╭─ Recorded data
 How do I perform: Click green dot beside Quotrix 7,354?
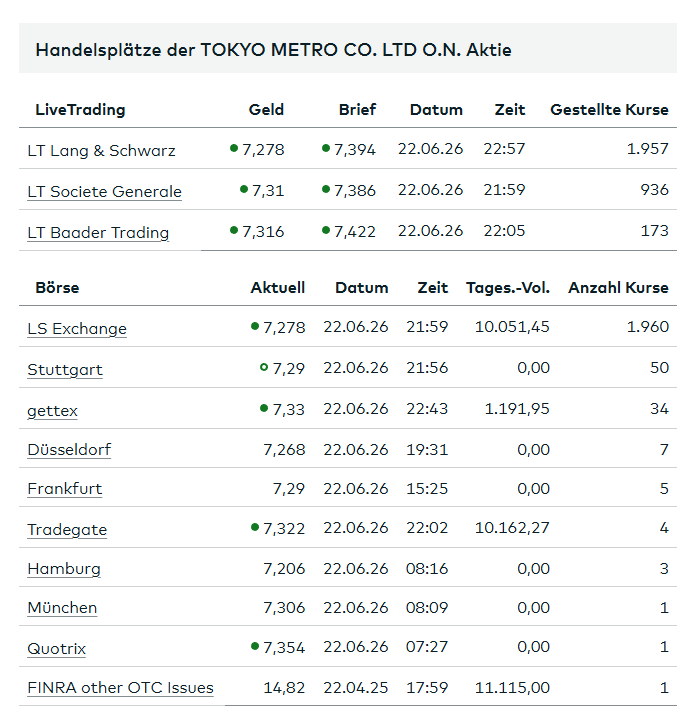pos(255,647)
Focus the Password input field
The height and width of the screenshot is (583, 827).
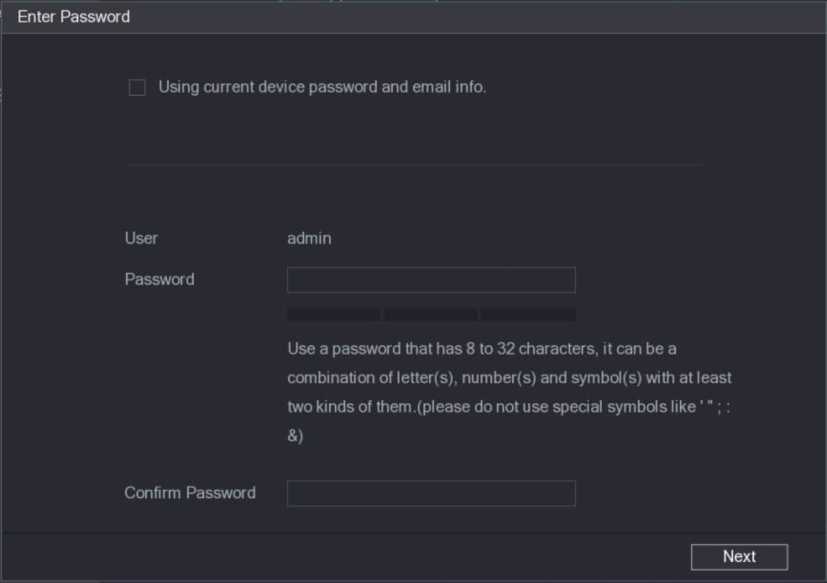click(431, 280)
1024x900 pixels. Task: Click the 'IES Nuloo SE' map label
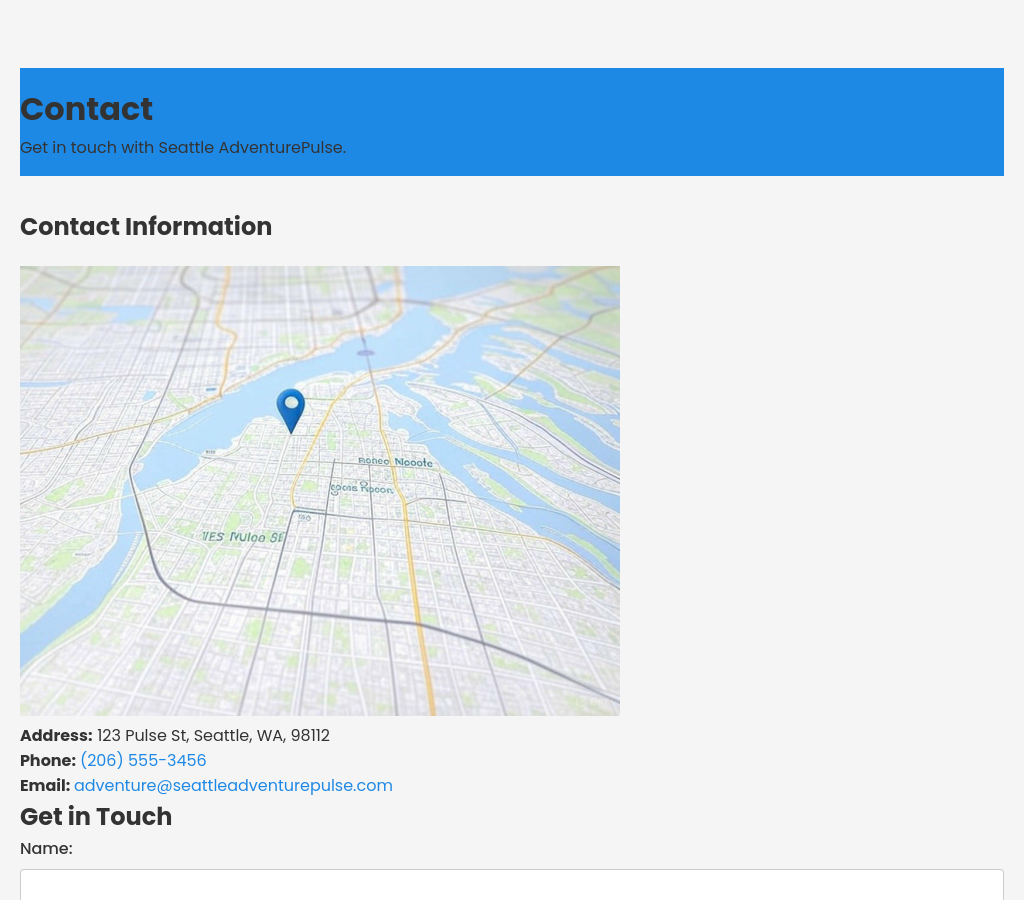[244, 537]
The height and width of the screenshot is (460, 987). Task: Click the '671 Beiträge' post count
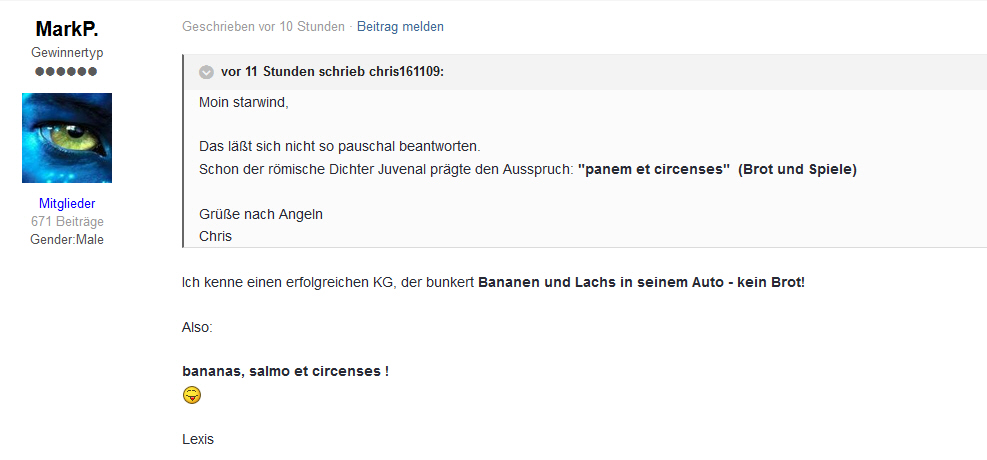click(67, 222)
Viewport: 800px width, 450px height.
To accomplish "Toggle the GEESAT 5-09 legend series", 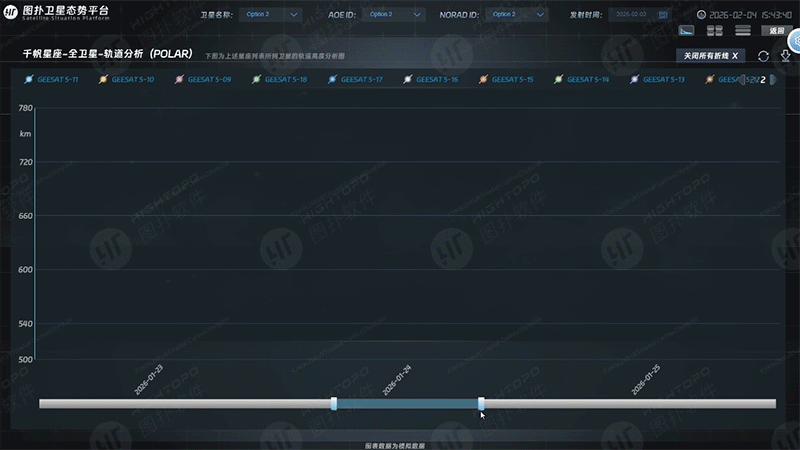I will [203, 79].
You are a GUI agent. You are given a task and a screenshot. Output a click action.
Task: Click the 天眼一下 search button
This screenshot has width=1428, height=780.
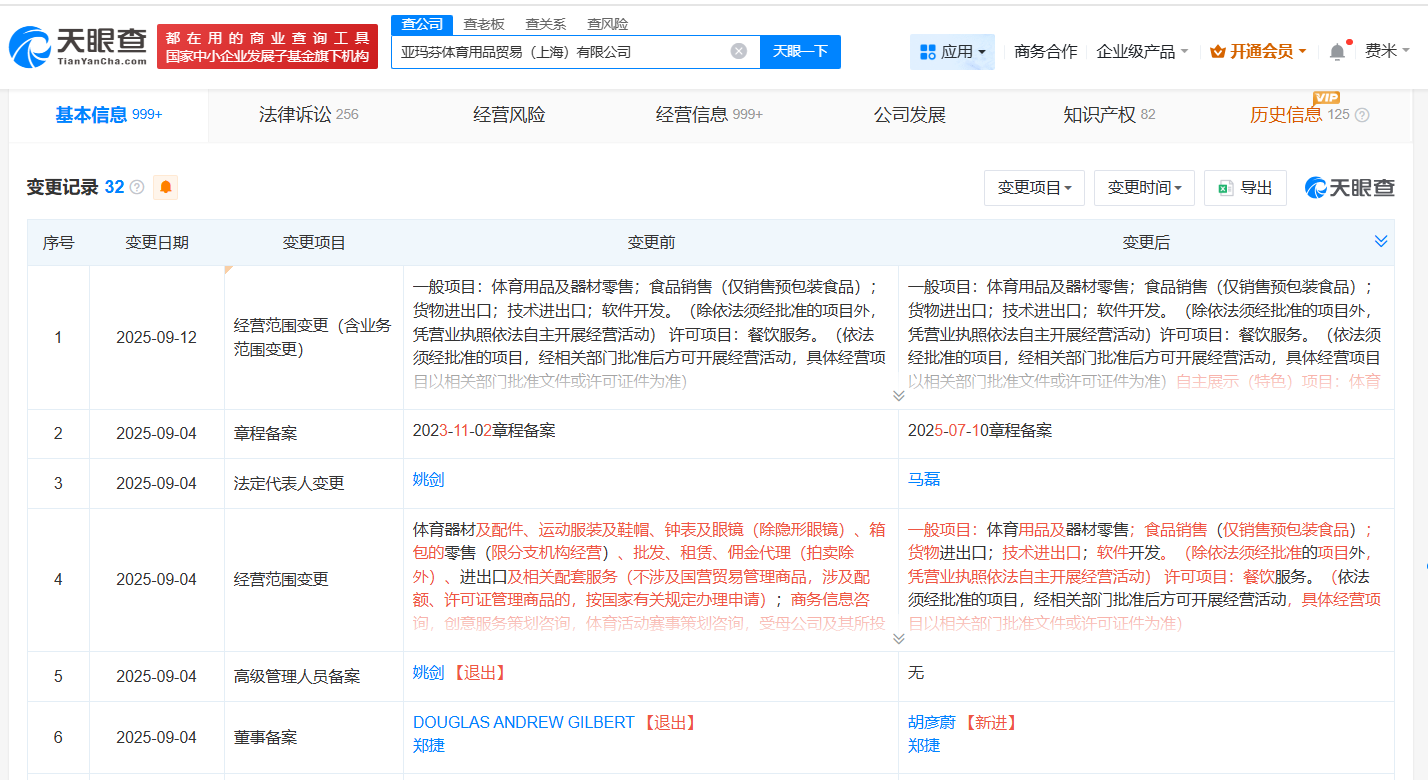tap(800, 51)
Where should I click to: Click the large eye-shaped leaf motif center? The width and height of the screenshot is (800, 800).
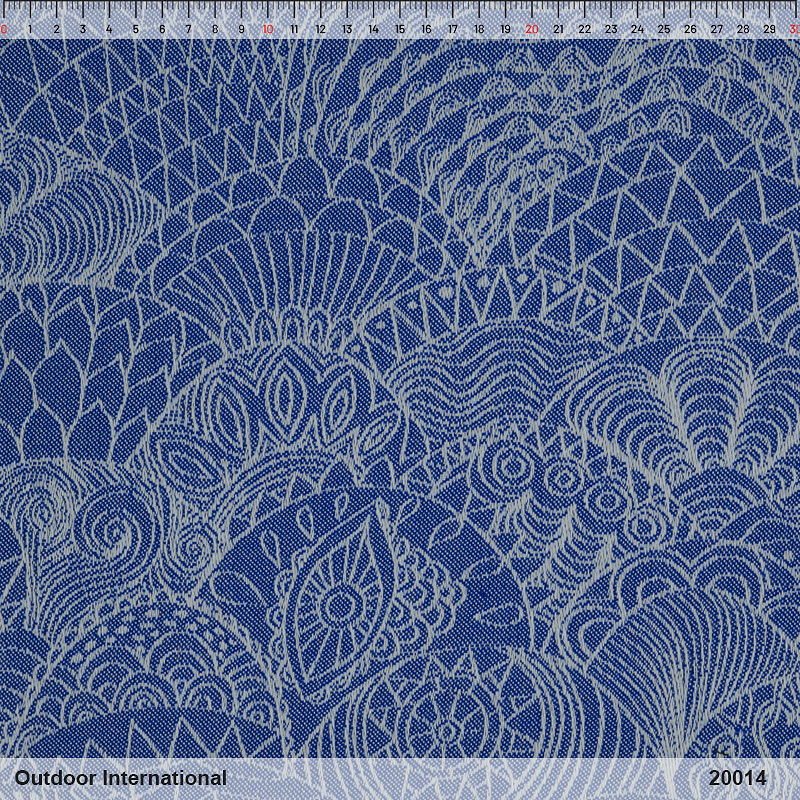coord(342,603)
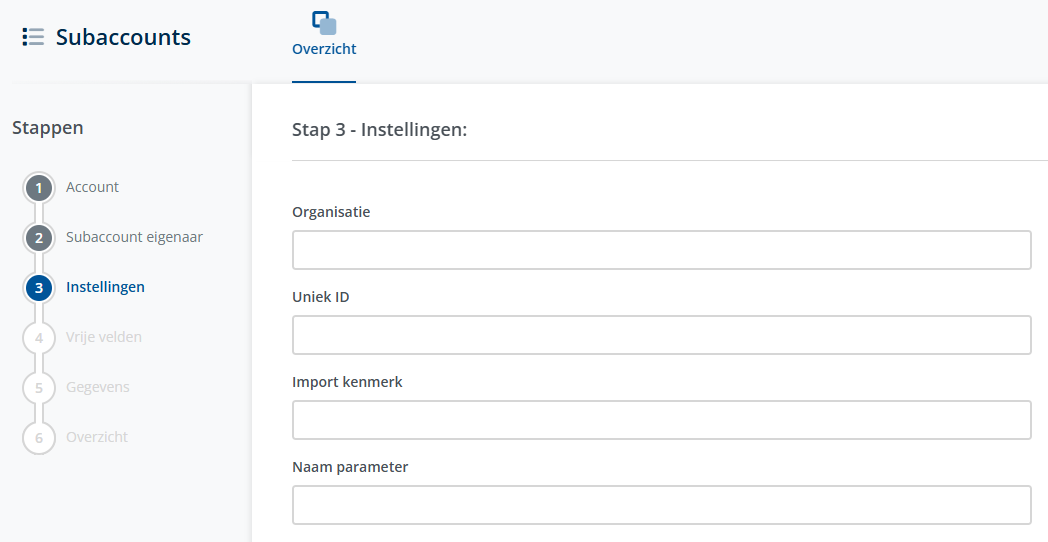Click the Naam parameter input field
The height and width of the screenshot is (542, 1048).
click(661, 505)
╰─
Set exercise ▸
Copy out the records verbatim, from the line containing "You are a GUI" down through the end of the records, including both of those lines. Omit the pictures from your answer.

Solution to the problem ▸
You are a GUI agent. You are given a task and a screenshot. Output a click action.
Task: Click the 天眼一下 search button
This screenshot has width=1428, height=780.
tap(800, 51)
Where should I click to: Click the large eye-shaped leaf motif center? The width and height of the screenshot is (800, 800).
coord(342,603)
Click the Naam parameter input field
The height and width of the screenshot is (542, 1048).
click(661, 505)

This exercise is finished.